FRAGMENTO
▽
Cuando Cajal perdió el Nobel

Uno al morir, de algún modo, siempre vuelve al Rastro. Desde el más grande al más pequeño, y da igual que seas un premio Nobel, un gran pintor, un ministro o un conservador histórico del Museo del Prado. Fotografías descolgadas después de 50 años adornando el salón comedor con amores destruidos o con retratos de boda apolillados, libros con dedicatorias y recuerdos de prometedores finales felices, terminan en banastas cual fruta de saldo deteriorada por el calor.

Como si del poema de Jorge Manrique se tratara, nuestras vidas van a dar al mar y esos ríos, en esta meseta manchega, desembocan en nuestro mercado centenario.
«Ved de cuán poco valor
son las cosas tras que andamos
y corremos,
que en este mundo traidor
aun primero que muramos
las perdemos…»

La historia de Ramón y Cajal se repite cientos de veces, pequeños objetos personales que vuelven para que alguien los encuentre. Todo arranca una tarde aciaga en el número 64 de la calle de Alfonso XII de Madrid, donde el premio Nobel se hizo construir una casa palaciega para él y su familia en la que viviría desde 1912 hasta su fallecimiento en 1934. El recinto contaba también con un excelente laboratorio y, según cuenta el anecdotario, un buen día cayó a la calle un ojo de un feto con sífilis que había colocado en el alfeizar de la ventana.

Cualquier domingo, apenas despierta el día, un ejército de buscadores de tesoros invade las aceras tratando de encontrar el vellocino de oro. Creo que fue el 15 de octubre de 2017 cuando observé en el callejón del Mellizo unos carteles litográficos con el retrato y la firma del premio Nobel. Compré algunas láminas litográficas impresas en Londres y coloreadas pertenecientes a la obra de A. A. Cane de 1834 a 1836, sin pensar que aquellas anotaciones a lápiz pudieran ser notas del científico, que habría utilizado probablemente para la enseñanza. Meses antes había visto en unos contenedores de la calle cantidad de objetos destrozados y deteriorados libros de medicina que en principio no relacioné con Don Santiago, a pesar de que estar justo en la puerta de su palacete. Más tarde descubrí que, efectivamente, se trataba de cientos de obras y objetos que procedían del laboratorio y de su excelente biblioteca. Una de sus nietas, Angelines, que aún seguía viviendo en el edificio, tras venderlo a una inmobiliaria, ordenó vaciar la vivienda.
△
MATERIAL DE ORIGEN
▽
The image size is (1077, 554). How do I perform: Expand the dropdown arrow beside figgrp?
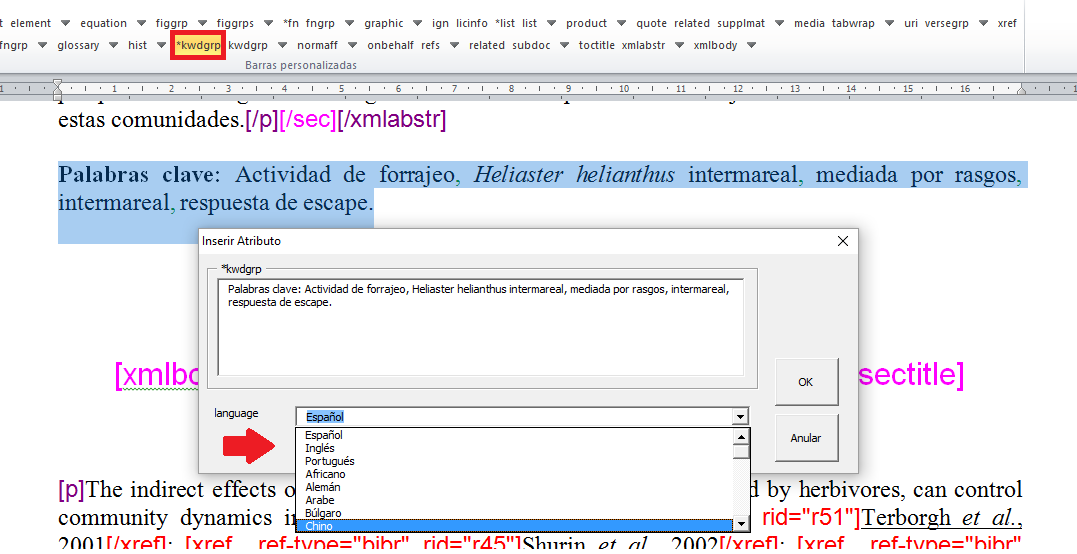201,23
△
▽
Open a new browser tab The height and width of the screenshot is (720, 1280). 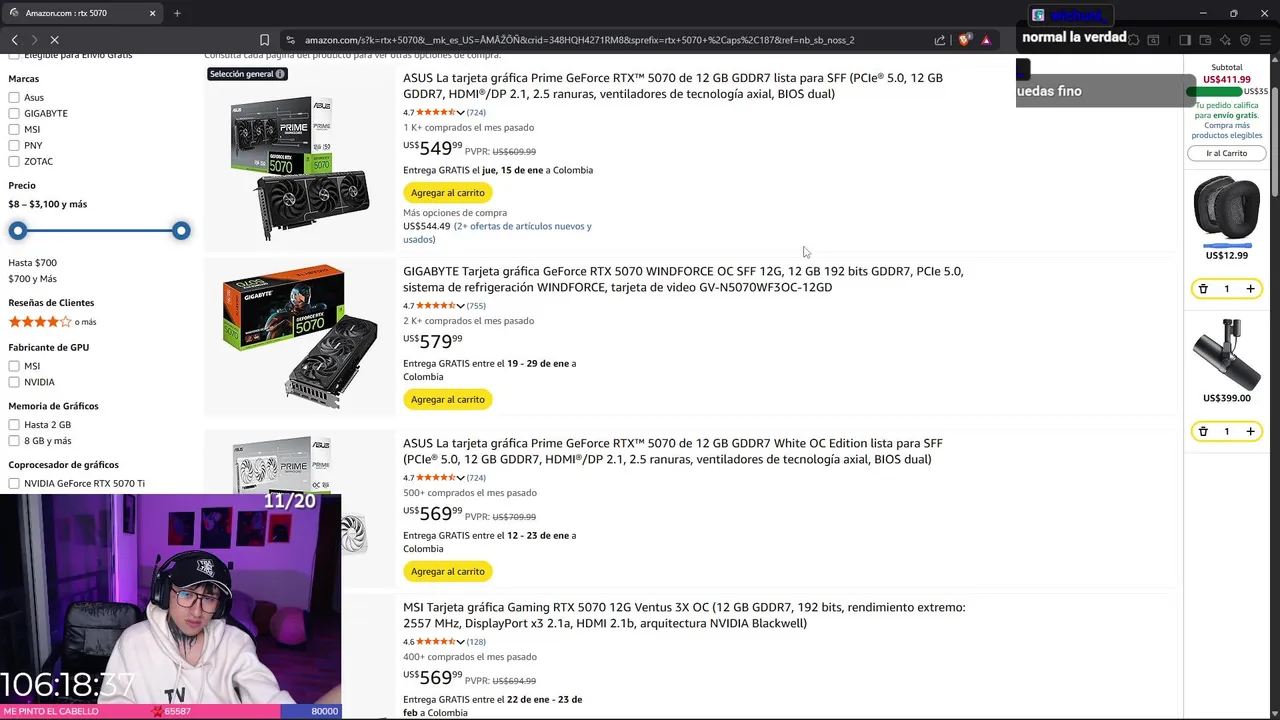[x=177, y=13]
△
TAREA
Edita el fragmento sobre Cajal: reprodúcelo desde "Uno al morir, de" hasta "por el calor.", ambos incluidos, y sustituye "banastas" por "cestas".

RESPUESTA ESCRITA
Uno al morir, de algún modo, siempre vuelve al Rastro. Desde el más grande al más pequeño, y da igual que seas un premio Nobel, un gran pintor, un ministro o un conservador histórico del Museo del Prado. Fotografías descolgadas después de 50 años adornando el salón comedor con amores destruidos o con retratos de boda apolillados, libros con dedicatorias y recuerdos de prometedores finales felices, terminan en cestas cual fruta de saldo deteriorada por el calor.